Um relatório da Comissão Interamericana de Direitos Humanos retratou o grau de violência vivida pela população LGBTI na região:

Relatórios recebidos pela CIDH de fontes independentes indicam que as pessoas lésbicas, gays bissexuais e trans frequentemente sofrem uma grande variedade de ataques, desde empurrões até pauladas, lançamento de garrafas, pedras ou outros objetos contundentes. Estes atos de violência são tão comuns em algumas partes da região que podem nem ser denunciados, pois são considerados parte da “vida

cotidiana” das pessoas LGBT (CIDH, 2015, p. 84).
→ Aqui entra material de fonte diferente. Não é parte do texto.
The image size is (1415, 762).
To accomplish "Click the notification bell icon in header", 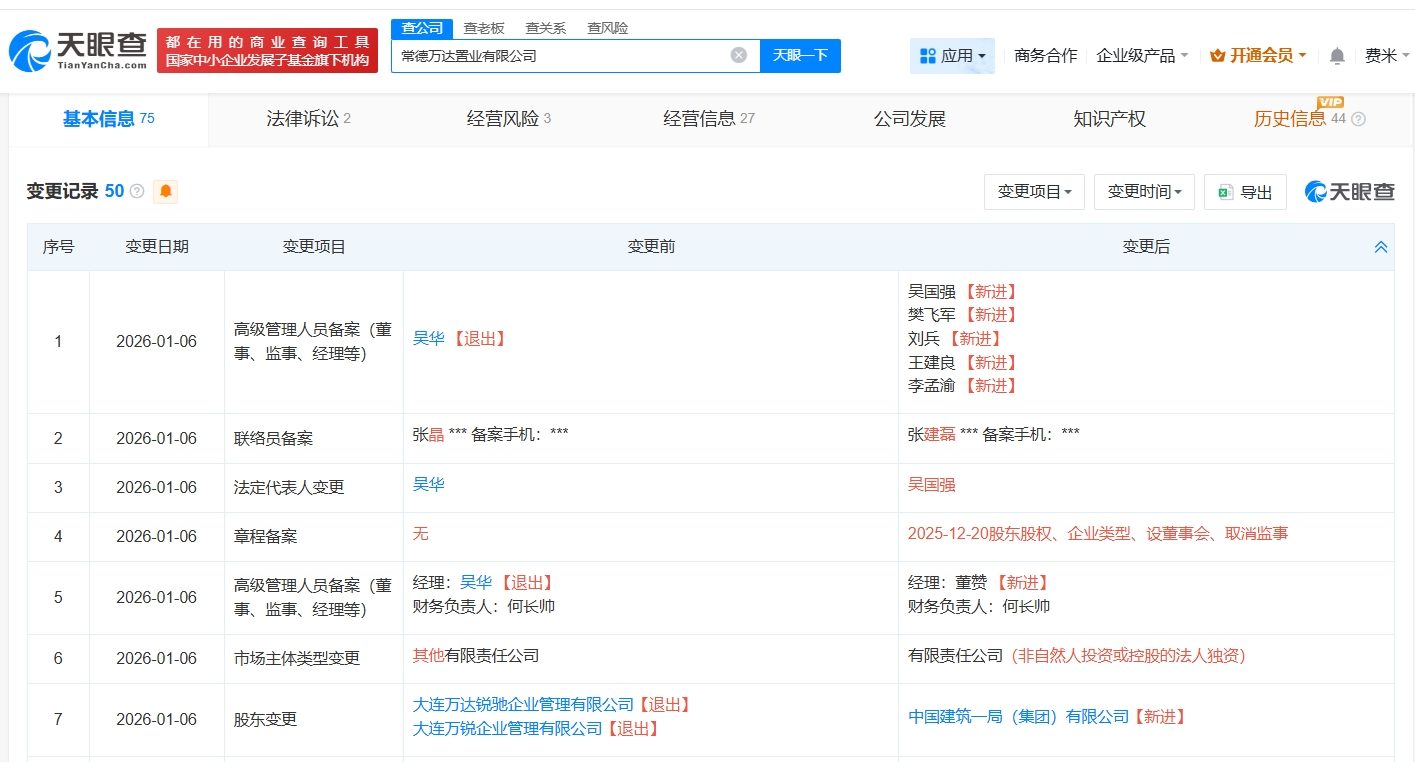I will 1337,56.
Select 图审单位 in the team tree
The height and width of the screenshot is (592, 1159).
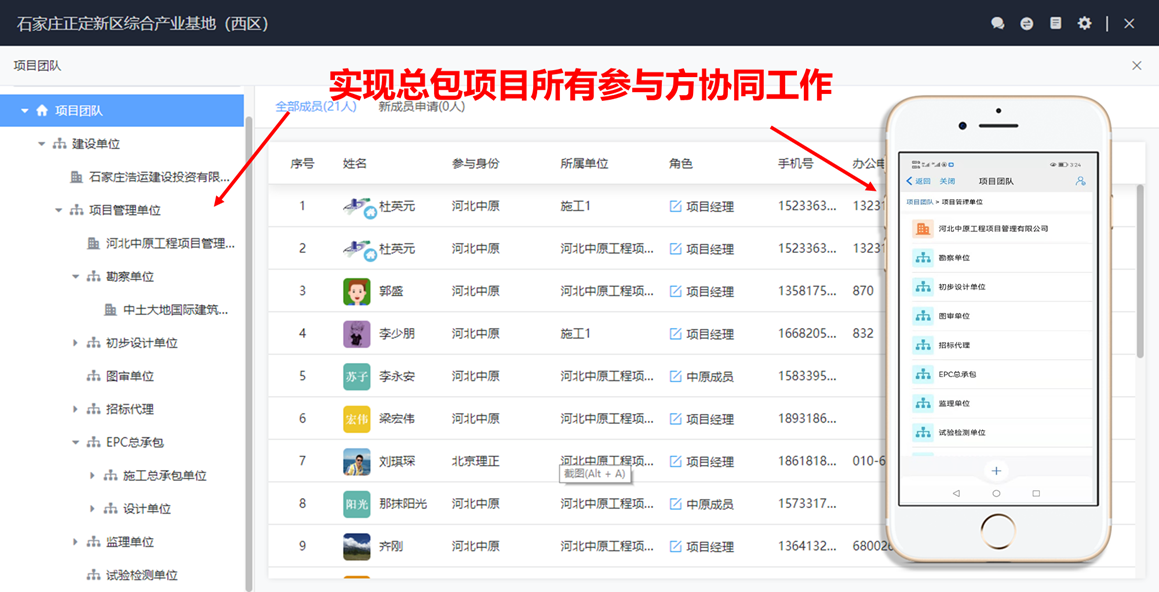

As demonstrações públicas de afeto entre pessoas LGBTI são especialmente hostilizadas:

A Comissão Interamericana recebeu informações sobre casos de casais do mesmo sexo atacados por demonstrar seu afeto em público, como andar de mãos dadas, fazer carinho, abraçar ou beijar. Também há informação sobre guardas de segurança privada em centros comerciais que expulsam casais do mesmo sexo em função de demonstrações públicas de afeto. Em São Paulo, um casal de homens foi atacado e violentamente expulso de um vagão do metrô por um grupo de 15 homens, depois que o grupo proferiu ofensas e mandaram os dois pararem de se beijar (CIDH, 2015, p. 89).

E ainda:

Pessoas do mesmo sexo que demonstram afeto em público também são frequentemente vítimas de abuso policial e detenções arbitrárias por agentes estatais – geralmente através do uso excessivo da força ou abuso verbal – em função do que estes consideram “comportamento imoral” em espaços públicos (CIDH, 2015, p. 90).

Nesse sentido, a violência cotidiana sofrida por pessoas LGBTI expressa uma grave situação de violação à liberdade sexual enquanto livre manifestação do desejo e da identidade. No mesmo relatório, a Comissão destaca que uma noção adequada de liberdade deve proteger as expressões do desejo e de identidade sexual:

Também nesse sentido, a Corte Interamericana estabeleceu que a orientação sexual de uma pessoa está vinculada ao conceito de liberdade e à possibilidade de toda pessoa para a autodeterminação e de escolher livremente as circunstâncias que dão sentido à sua existência, conforme suas próprias opções e convicções (CIDH, 2015, p. 31-32).

A garantia do status moral de ação dos LGBTI significa a tutela adequada da liberdade sexual, enquanto condição necessária à paridade de participação. Assim, a criminalização da LGBTIfobia se dirige à garantia de condições concretas para o exercício da liberdade, especialmente nas manifestações públicas.